• [Work item] Copy everything from "This is especially" down to "of our citizens." in the veto message on Senate Bill 463, renaming "citizens" as "residents".

In accordance with Article II, Section 17 of the Maryland
Constitution, I have today vetoed Senate Bill 463.

This legislation would modify the provisions of Article 27, § 297
which pertain to the forfeiture of vehicles and other conveyances
used in drug trafficking activities. While this legislation
would appear to be designed to assist law enforcement efforts, in
practical effect this bill would hamper that effort by making the
forfeiture process substantially more difficult and cumbersome.
This is especially troublesome to me at a time when the State is
seeking methods to more aggressively combat the proliferation of
drugs in our society and the devastation it produces to the
health, safety and welfare of our citizens.

Existing Article 27, § 297(a)(4) provides that all conveyances
used or intended for use in violation of the controlled dangerous
substances laws are subject to seizure and forfeiture. The
procedures set out by § 297(f)(3) calls for the seizing officer
to refer the question of forfeiture to the chief law enforcement
officer who must personally review the case, and, using the
guidelines set forth in § 297(f)(1), decide whether to recommend
forfeiture to the State's Attorney. The State's Attorney must
then determine independently that forfeiture is justified before
a petition for forfeiture is filed with the Court.

• [Recorded data]
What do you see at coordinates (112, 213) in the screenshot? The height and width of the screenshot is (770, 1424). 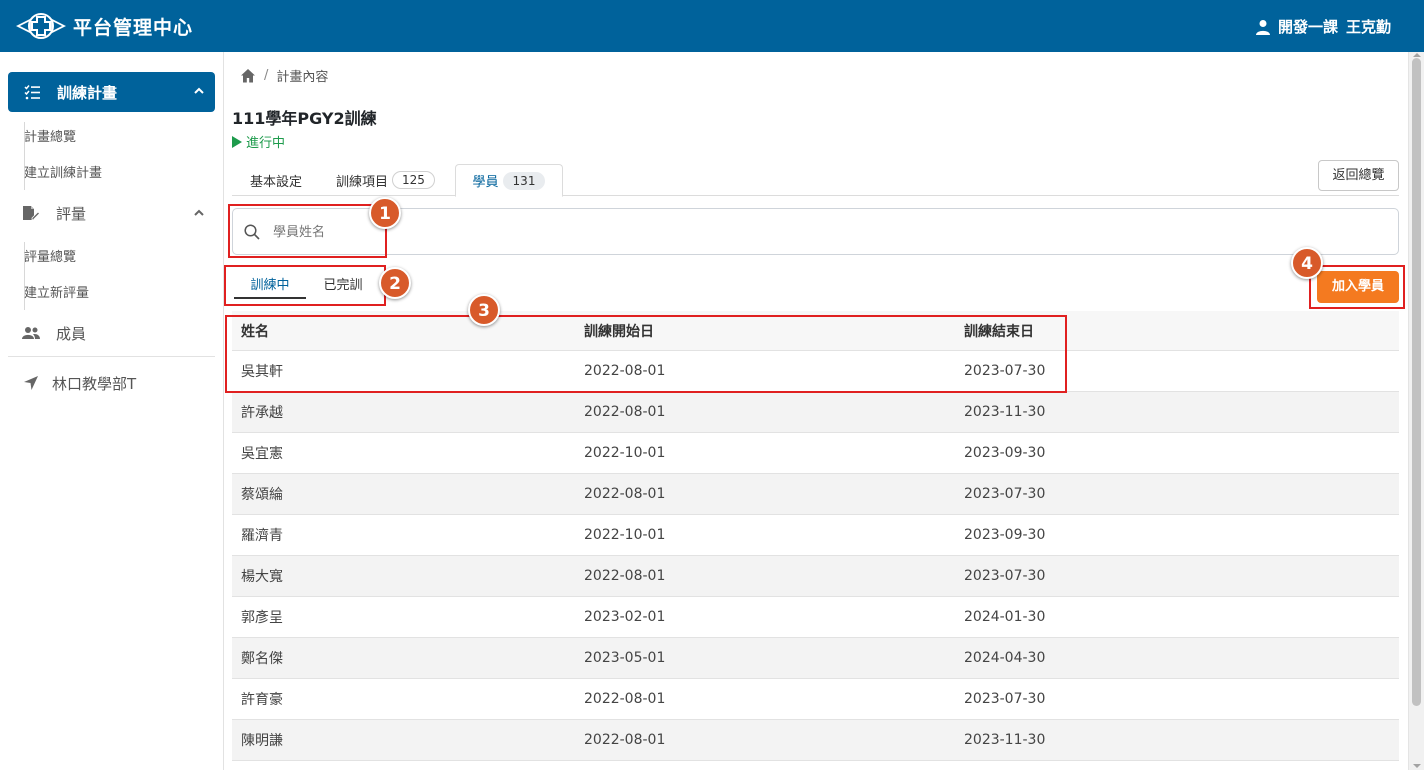 I see `sidebar-item-evaluation: 評量` at bounding box center [112, 213].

• [Output of the exercise]
This is especially troublesome to me at a time when the State is
seeking methods to more aggressively combat the proliferation of
drugs in our society and the devastation it produces to the
health, safety and welfare of our residents.